_REQUISITOS DAS TAREFAS_
[1] Reescreva de forma mais curta o parágrafo do artigo que começa com "A renúncia de Marie Collins", mantendo os fatos principais.
[2] Copie do artigo, sem mudar nada, o trecho que vai de "A esse respeito, parece-me" até "cartas das vítimas...".

_BLOCO DE TEXTO_
05 Março 2017
“A reforma da Igreja também se faz reformando os procedimentos com autoridade. Se o procedimento é entregue à disponibilidade dos sujeitos individuais, é fácil que o sistema se paralise. E que, em um sistema paralisado, prevaleçam, como sempre, os piores instintos. A resistência sobre os procedimentos pode ser de boa fé. Mas só uma normativa explícita diferente é capaz de contê-la substancialmente. E de permitir percursos comuns de integração e de debate.”
O comentário é do teólogo italiano Andrea Grillo, professor do Pontifício Ateneu Sant’Anselmo, em Roma, do Instituto Teológico Marchigiano, em Ancona, e do Instituto de Liturgia Pastoral da Abadia de Santa Giustina, em Pádua.
O artigo foi publicado no seu blog Come Se Non, 03-03-2017. A tradução é de Moisés Sbardelotto.
A renúncia de Marie Collins da Comissão vaticana que se ocupa de combater a pedofilia na Igreja suscitou uma justa agitação. O secretário de Estado, Parolin, também a definiu como “uma maneira de sacudir a árvore”. Parece-me que se deve ler esse gesto a partir de uma explicação que a própria Collins anexou à sua decisão: ou seja, a dificuldade de obter escuta e respostas adequadas por parte de órgãos vaticanos, particularmente da Congregação para a Doutrina da Fé.
A esse respeito, parece-me fundamental aquilo que Marie Collins disse (na entrevista com Andrea Tornielli) a propósito dos “procedimentos”. Eis o texto, que apresenta abertamente o ponto-chave da questão.
A senhora falou de resistências internas. Acredita que a Cúria está resistindo às novas normas contra esse terrível fenômeno dos abusos de menores?
Não, não acho que haja resistências às normas ou a ações específicas contra a pedofilia. Trata-se, ao contrário, da sensação de que o trabalho da nossa comissão era considerado por alguns como uma interferência. Não sei se isso faz parte das resistências ao papa. Eu encontrei, sim, uma relutância geral a colaborar.
Pelo menos um caso específico, porém, a senhora citou, defendendo que foi a gota d’água: a falta de compromisso por parte da Congregação para a Doutrina da Fé para responder a todas as cartas das vítimas...

_LINHAS ARMAZENADAS_
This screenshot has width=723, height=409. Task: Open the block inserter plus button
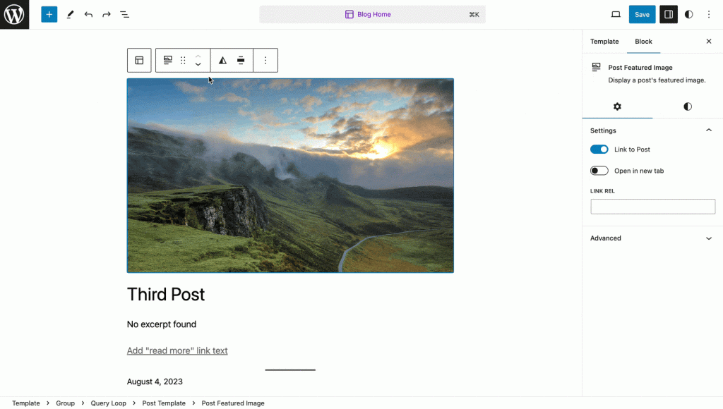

...

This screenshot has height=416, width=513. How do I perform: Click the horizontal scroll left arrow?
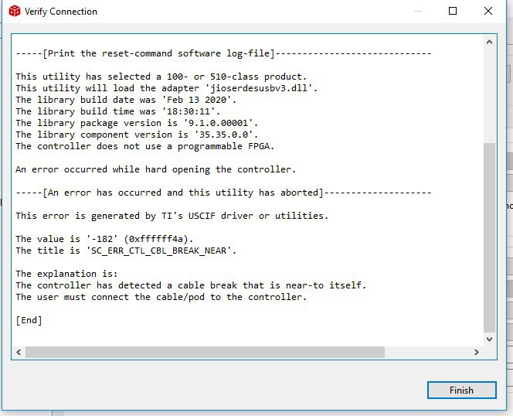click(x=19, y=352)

_SOLUÇÕES COMPLETAS_
[1] Marie Collins saiu da Comissão do Vaticano que combate a pedofilia na Igreja, o que causou uma justa agitação. O secretário de Estado, Parolin, chamou o gesto de "uma maneira de sacudir a árvore". O artigo propõe entender essa saída pela explicação da própria Collins: a dificuldade de ser ouvida e de receber respostas adequadas de órgãos do Vaticano, sobretudo da Congregação para a Doutrina da Fé.

[2]
A esse respeito, parece-me fundamental aquilo que Marie Collins disse (na entrevista com Andrea Tornielli) a propósito dos “procedimentos”. Eis o texto, que apresenta abertamente o ponto-chave da questão.
A senhora falou de resistências internas. Acredita que a Cúria está resistindo às novas normas contra esse terrível fenômeno dos abusos de menores?
Não, não acho que haja resistências às normas ou a ações específicas contra a pedofilia. Trata-se, ao contrário, da sensação de que o trabalho da nossa comissão era considerado por alguns como uma interferência. Não sei se isso faz parte das resistências ao papa. Eu encontrei, sim, uma relutância geral a colaborar.
Pelo menos um caso específico, porém, a senhora citou, defendendo que foi a gota d’água: a falta de compromisso por parte da Congregação para a Doutrina da Fé para responder a todas as cartas das vítimas...